Nos anos 80, a coisa começou a mudar e a alargar ainda mais o espaço para os ritmos estrangeiros e outros segmentos de cultura, especificamente aqueles vindos dos Estados Unidos, segundo ela, justamente porque a ditadura já havia se consolidado no país e a arte nacional estava fragmentada, dispersa, dilacerada.
"Mas, apesar disso, o Quarteto continuou sobrevivendo, sem nada mudar do seu estilo de grande coerência musical, cantando música de qualidade, com boa letra e harmonia", conta Cynara, lembrando que nunca precisaram de nenhum apelo, do tipo decotes e pernas de fora, para atrair um público, podendo muito se orgulhar de ter continuado a busca pela qualidade musical no Brasil.
A luta pela música brasileira
Para Cynara, na década de 90 a situação piorou. Todavia, o Quarteto continuou seu caminho. "Exatamente por sempre termos seguido uma coerência musical, conseguimos manter um público fiel. Permanecemos vencendo, vivendo da música. É claro, temos que lutar contra toda uma engrenagem para defender a nossa sobrevivência, o que chamo ‘matar um leão por dia', em um mercado pequeno para tantos segmentos. Mas continuamos vencendo e fazendo o que gostamos — que é cantar a boa música brasileira", comenta.
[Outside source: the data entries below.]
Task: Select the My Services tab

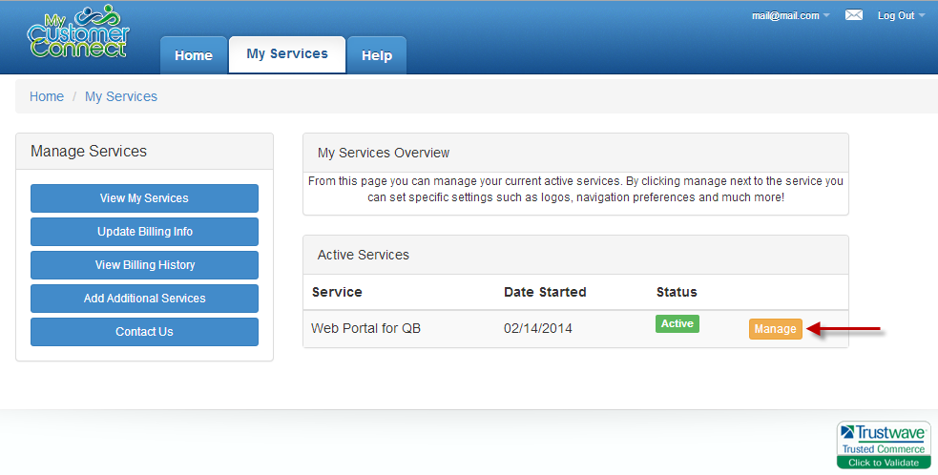Action: pyautogui.click(x=286, y=54)
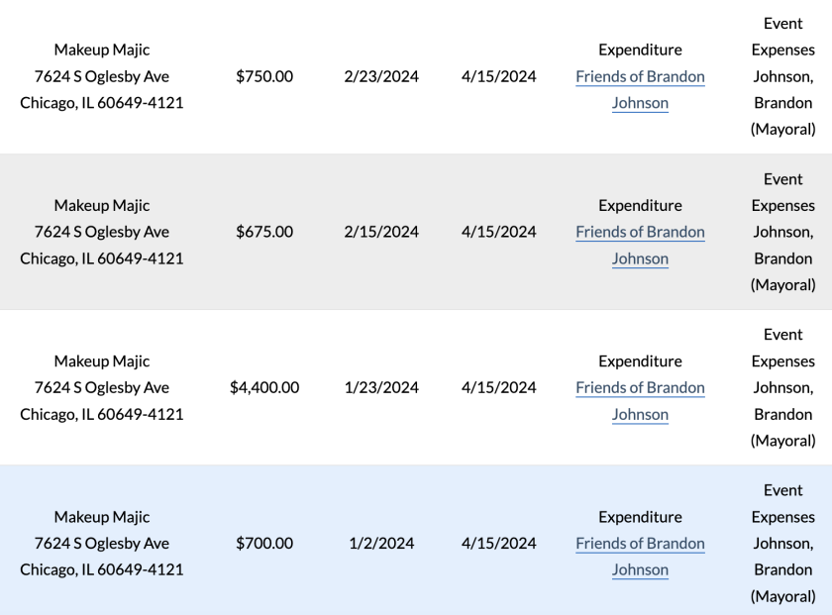This screenshot has width=832, height=615.
Task: Click the $675.00 amount cell
Action: (264, 232)
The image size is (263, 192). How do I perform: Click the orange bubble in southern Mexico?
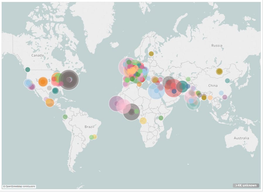tap(50, 103)
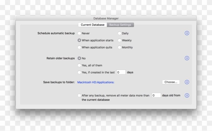Click info icon for remove meter data option

[x=187, y=96]
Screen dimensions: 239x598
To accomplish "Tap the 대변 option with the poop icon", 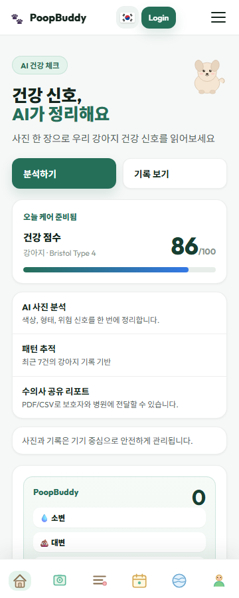I will click(x=120, y=542).
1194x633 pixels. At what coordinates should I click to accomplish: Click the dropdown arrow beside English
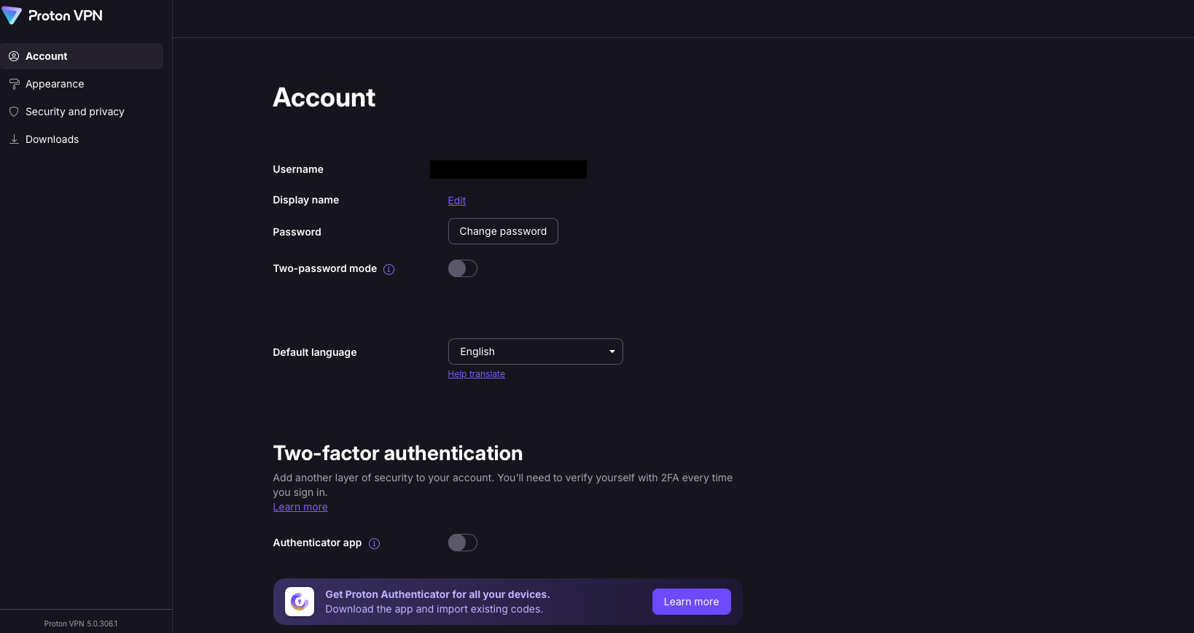click(612, 352)
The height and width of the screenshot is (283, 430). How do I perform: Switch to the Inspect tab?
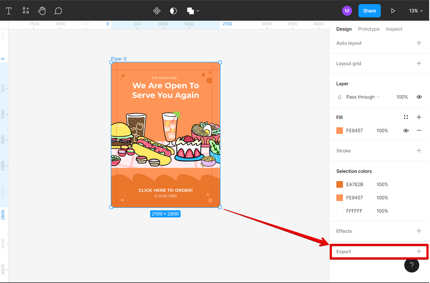point(394,29)
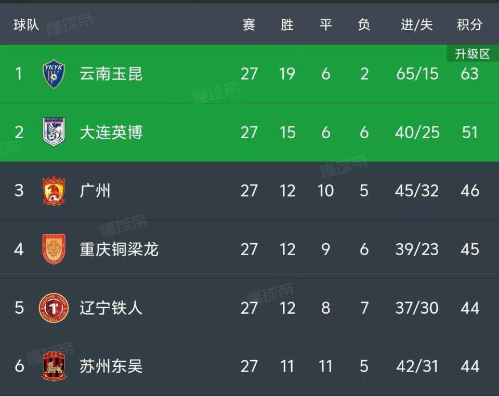This screenshot has height=396, width=499.
Task: Click ranking number 1 next to 云南玉昆
Action: point(18,74)
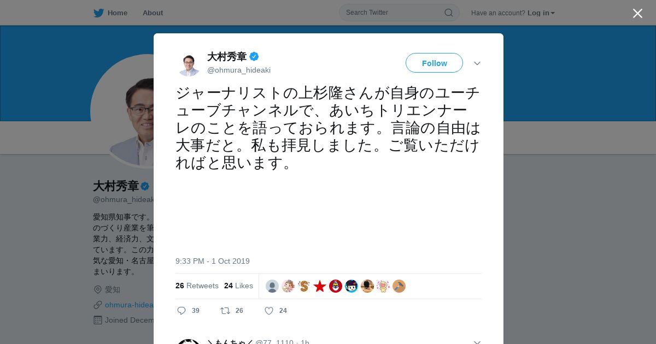Click the 9:33 PM - 1 Oct 2019 timestamp
Viewport: 656px width, 344px height.
point(213,261)
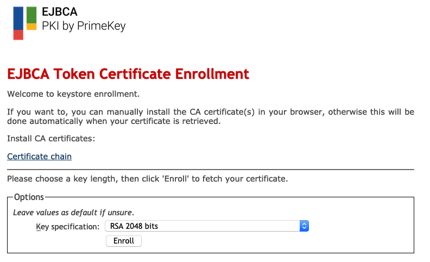Click the 'Please choose a key length' instruction

click(147, 178)
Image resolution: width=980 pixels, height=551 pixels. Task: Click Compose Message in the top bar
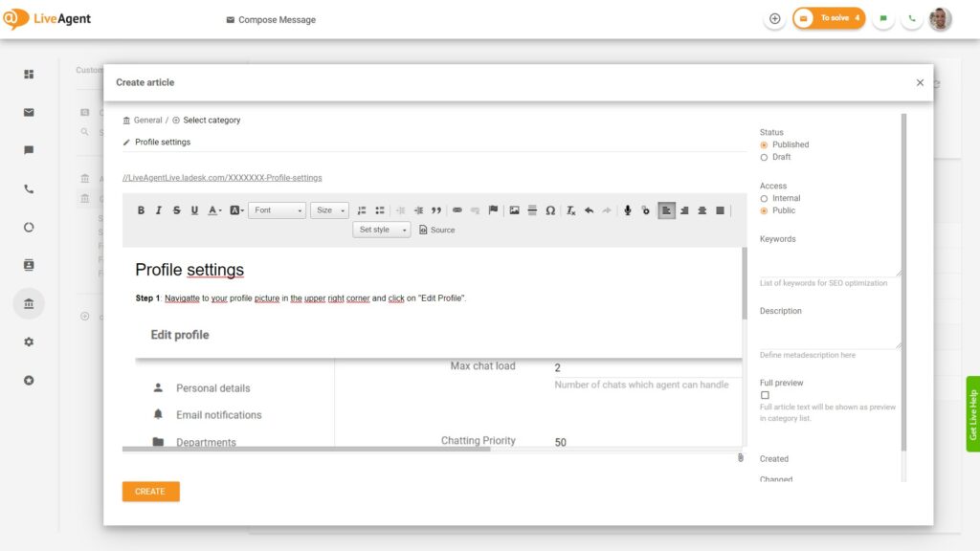(x=271, y=20)
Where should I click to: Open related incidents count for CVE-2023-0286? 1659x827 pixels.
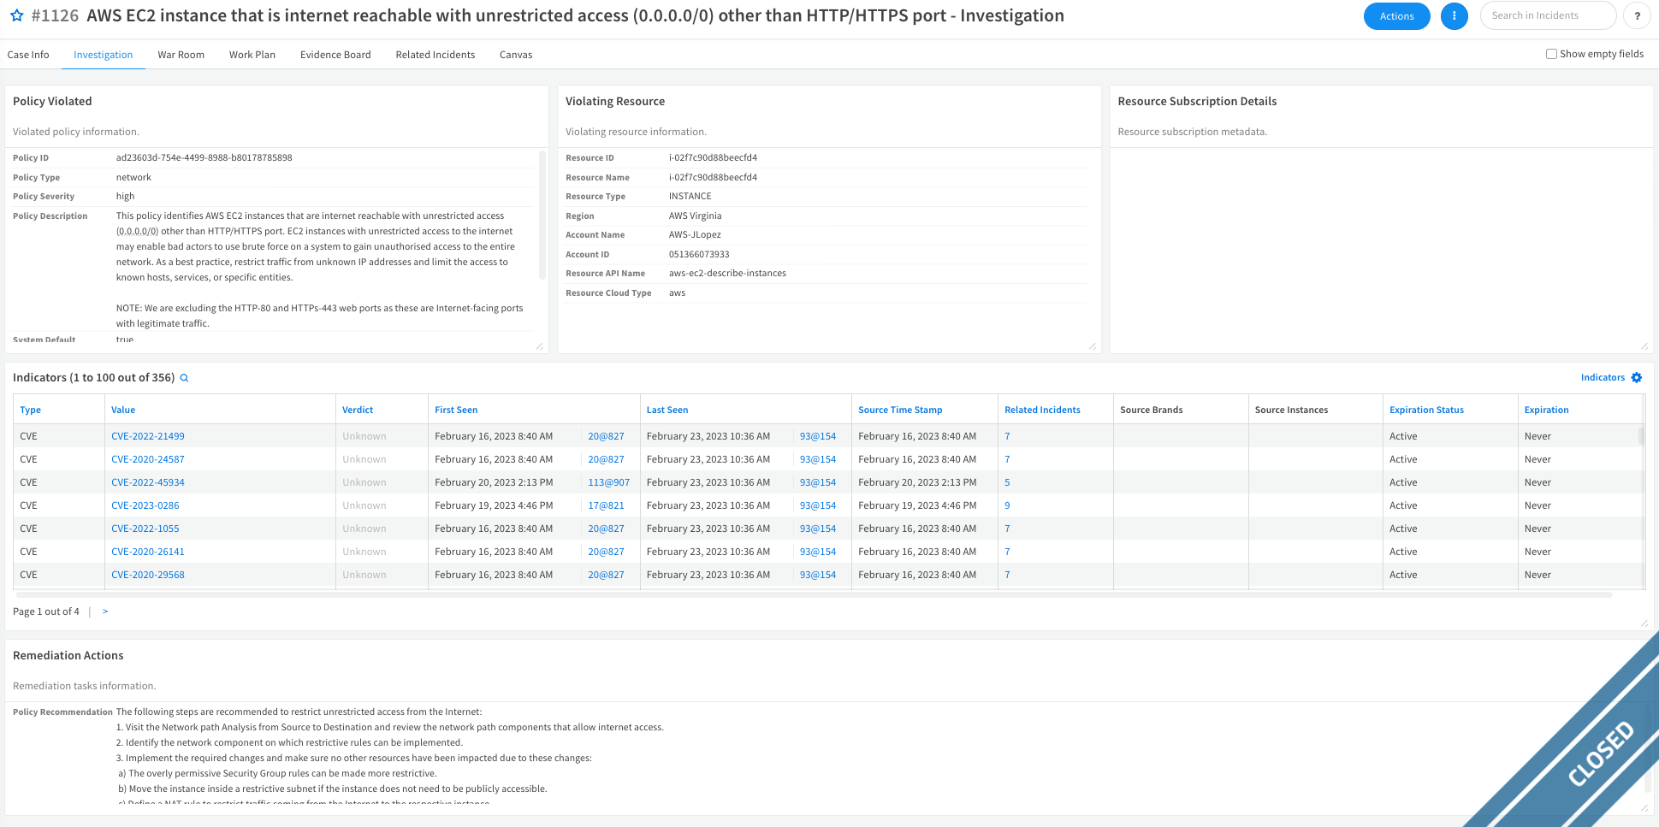(x=1007, y=505)
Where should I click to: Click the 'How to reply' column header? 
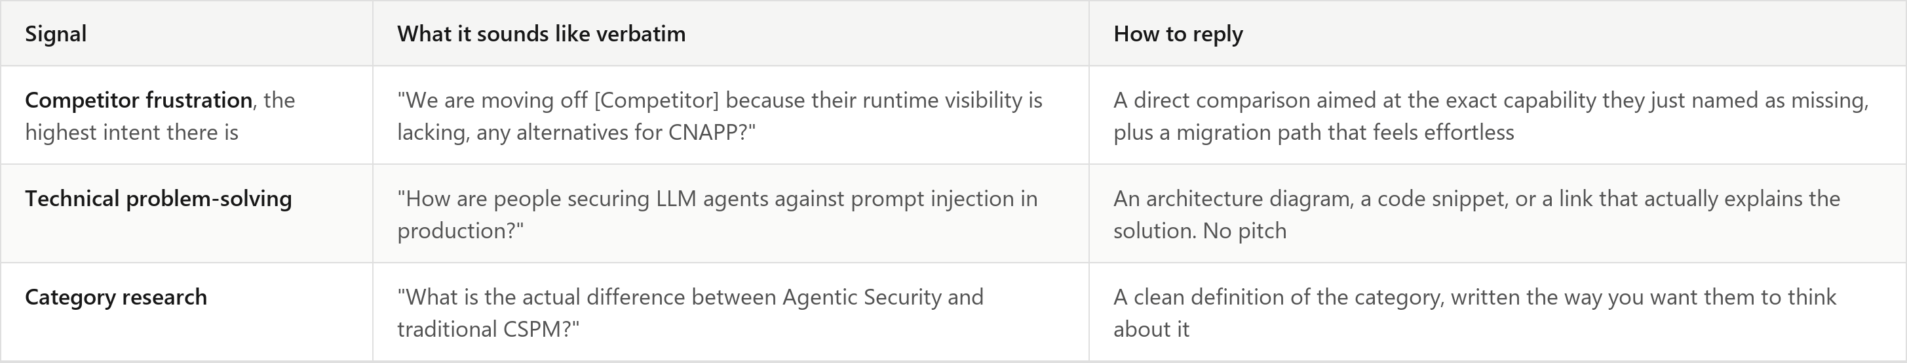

O Quarteto vem trabalhando muitíssimo (e bem!); basta ver a imensa discografia apresentada pelo grupo nos últimos vinte anos, por exemplo. Entre os maiores sucessos estão: Verdades e mentiras, 2002; A hora da criança, 2001; A arte do encontro — Vinícius de Moraes, com MPB-4, 2000; Gil & Caetano em Cy, 1999; Somos todos iguais, com MPB-4, 1998; Bate-boca, com MPB-4, 1997; Brasil em Cy, 1996; Tempo e artista, 1994 e Vinícius em Cy, 1993. "A nossa gravadora é genuinamente brasileira e nos dá oportunidade de realizarmos um trabalho de acordo com o nosso desejo", declara Cynara referindo-se a CID —Companhia Industrial de Discos.
Nos anos 90, o Quarteto divulgou a música brasileira na Europa, Estados Unidos, Japão e muitos países da América do Sul. "Entre outras, fizemos uma turnê de um mês pela Espanha, em 1992, porque fomos convidadas pelo Ministério do Exterior de lá, para cantarmos na comemoração dos 500 anos do descobrimento da América. Também viajamos, três vezes, para o Japão, que possui toda a nossa discografia editada, coisa que no Brasil ainda não existe", fala Cynara.
Nos shows pelo exterior, o Quarteto canta as mesmas músicas daqui e em português. "Em 1967 gravamos um disco com músicas brasileiras traduzidas para o inglês, nos Estados Unidos, mas, em contrapartida, eles gravaram um outro com músicas americanas traduzidas para o português. A música brasileira tem uma enorme aceitação no exterior. No Japão, por exemplo, temos um público cativo formado por jovens japoneses que, apesar de não falarem uma só palavra em português, aprendem o fonema e nos acompanham nos shows, cantando todas as músicas", comenta Cynara com orgulho, e acrescenta que os japoneses apreciam os ritmos brasileiros como choro, samba e bossa nova.
"Este ano, nós temos um projeto de reeditar em CD um show que fizemos em 1965, com Vinícius e Dorival Caymmi, na boate Zum Zum, Copacabana, em homenagem a esses dois grandes nomes da MPB. Se Vinícius estivesse vivo completaria 90 anos, este ano, e Caymmi completará 90 anos em 2004", finaliza Cynara.